Files
homelab-optimized/docs/admin/backup-plan.md
Gitea Mirror Bot 179f6c59da
Some checks failed
Documentation / Build Docusaurus (push) Failing after 17m41s
Documentation / Deploy to GitHub Pages (push) Has been skipped
Sanitized mirror from private repository - 2026-03-23 10:17:31 UTC
2026-03-23 10:17:31 +00:00

11 KiB
Raw Blame History

Backup Plan — Decision Document

Status: Planning — awaiting decisions on open questions before implementation Last updated: 2026-03-13 Related: backup-strategies.md (aspirational doc, mostly not yet deployed)


Current State (Honest)

What Status
Synology Hyper Backup (Atlantis → Calypso) Running, configured in DSM GUI
Synology Hyper Backup (Atlantis → Setillo) Running, configured in DSM GUI
Syncthing docker config sync (Atlantis/Calypso/Setillo) Running
Synology snapshots for media volumes Adequate — decided, no change needed
Scheduled database backups Not deployed (Firefly sidecar is the only exception)
Docker volume backups for non-Synology hosts Not deployed
Cloud (Backblaze B2) Account exists, nothing uploading yet
Unified backup monitoring / alerting Not deployed

The migration scripts (backup-matrix.sh, backup-mastodon.sh, backup.sh) are one-off migration artifacts — not scheduled, not monitored.
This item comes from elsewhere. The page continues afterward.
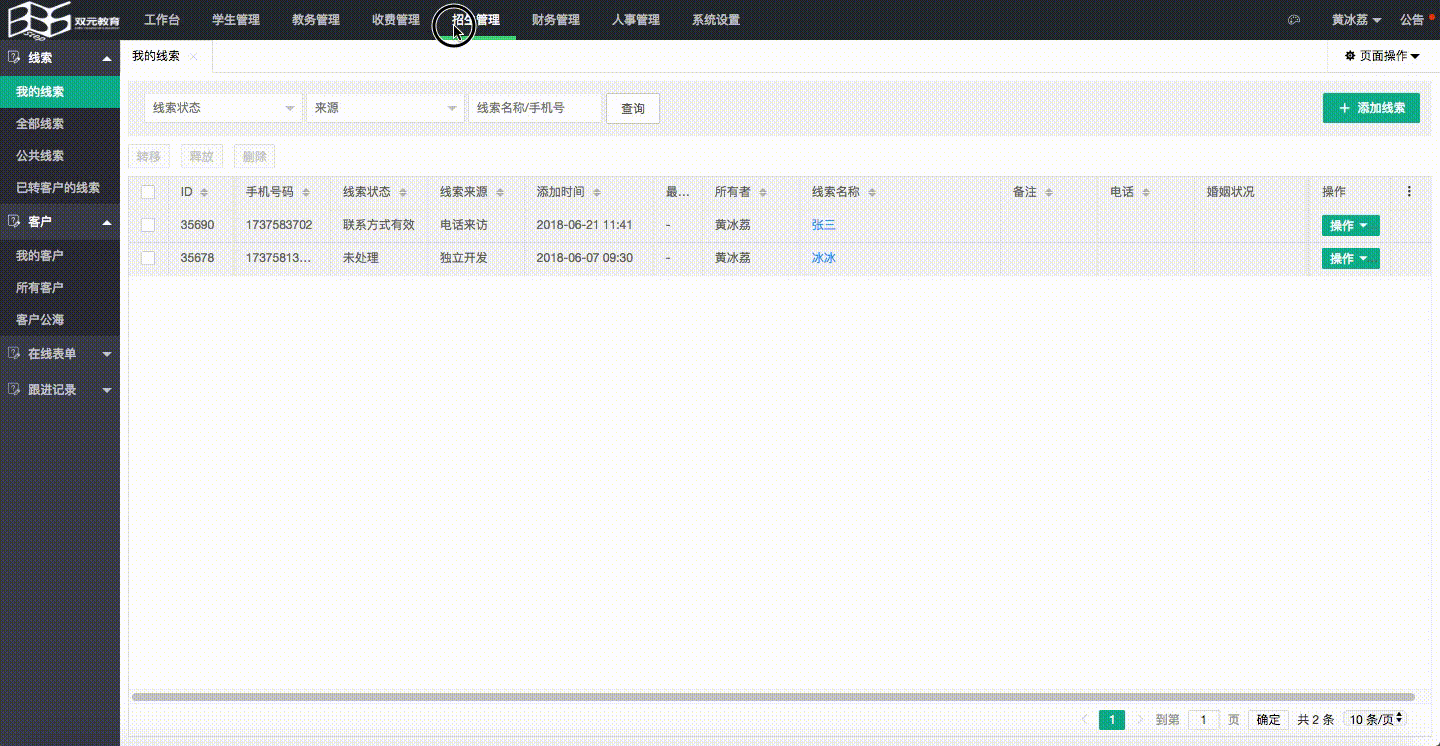This screenshot has height=746, width=1440.
Task: Select all rows with header checkbox
Action: click(x=148, y=192)
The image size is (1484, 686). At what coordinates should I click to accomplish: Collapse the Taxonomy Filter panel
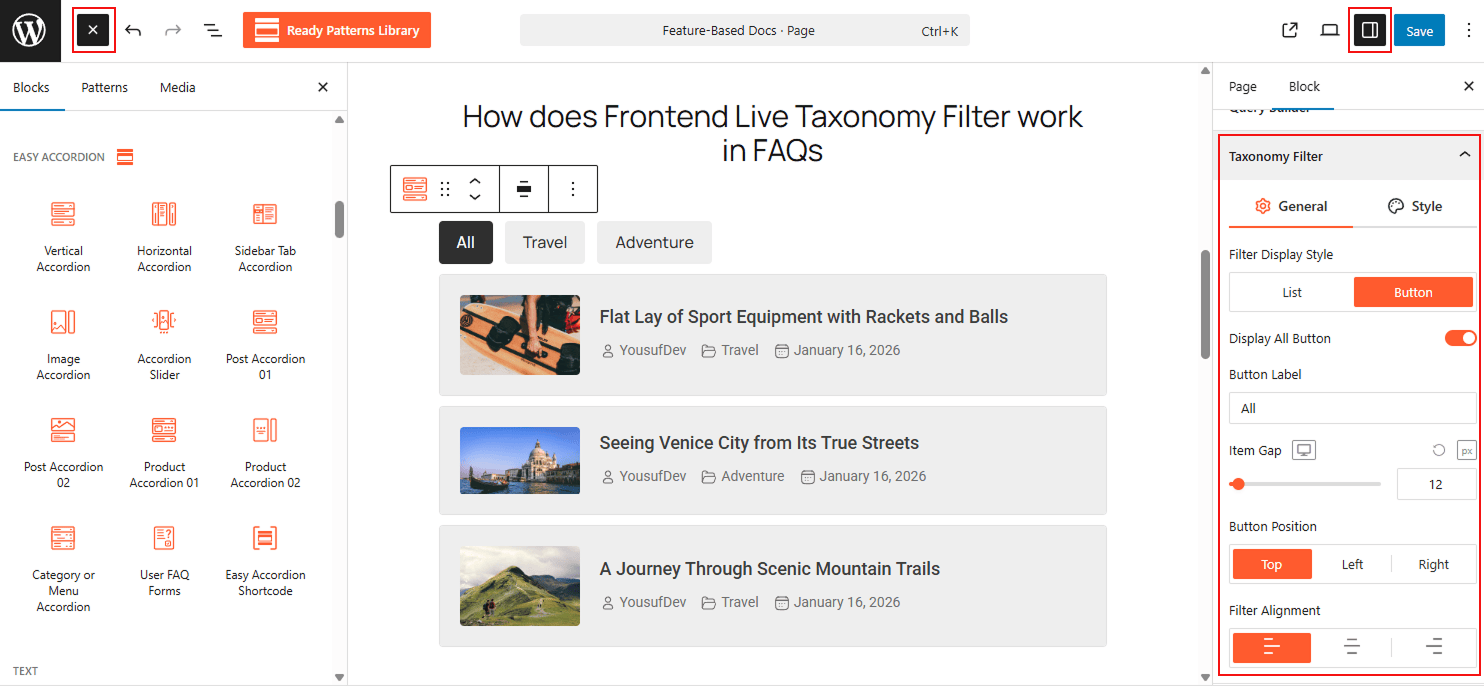click(x=1466, y=157)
Borgmatic wraps BorgBackup (deduplicated, encrypted, compressed backups) with a single YAML config file that handles scheduling, database hooks, and alerting.

Concern How Borgmatic addresses it
Deduplication BorgBackup — only changed chunks stored; daily full runs are cheap
Encryption AES-256 at rest, passphrase-protected repo
Database backups Native postgresql_databases and mysql_databases hooks — calls pg_dump/mysqldump before each run, streams output into the Borg repo
Scheduling Built-in cron expression in config, or run as a container with the borgmatic-cron image
Alerting Native ntfy / healthchecks.io / email hooks — fires on failure
Restoration borgmatic extract or direct borg extract — well-documented
Complexity Low — one YAML file per host, one Docker container

Why not the alternatives

Tool Reason not chosen
Restic No built-in DB hooks, no built-in scheduler — needs cron + wrapper scripts
Kopia Newer, less battle-tested at this scale; no native DB hooks
Duplicati Unstable history of bugs; no DB hooks; GUI-only config
rclone Sync tool, not a backup tool — no dedup, no versioning, no DB hooks
Raw rsync No dedup, no encryption, no DB hooks, fragile for large trees

Restic is the closest alternative and would be acceptable if Borgmatic hits issues, but Borgmatic's native DB hooks are the deciding factor.


Proposed Architecture

What to back up per host

Atlantis (primary NAS, highest value — do first)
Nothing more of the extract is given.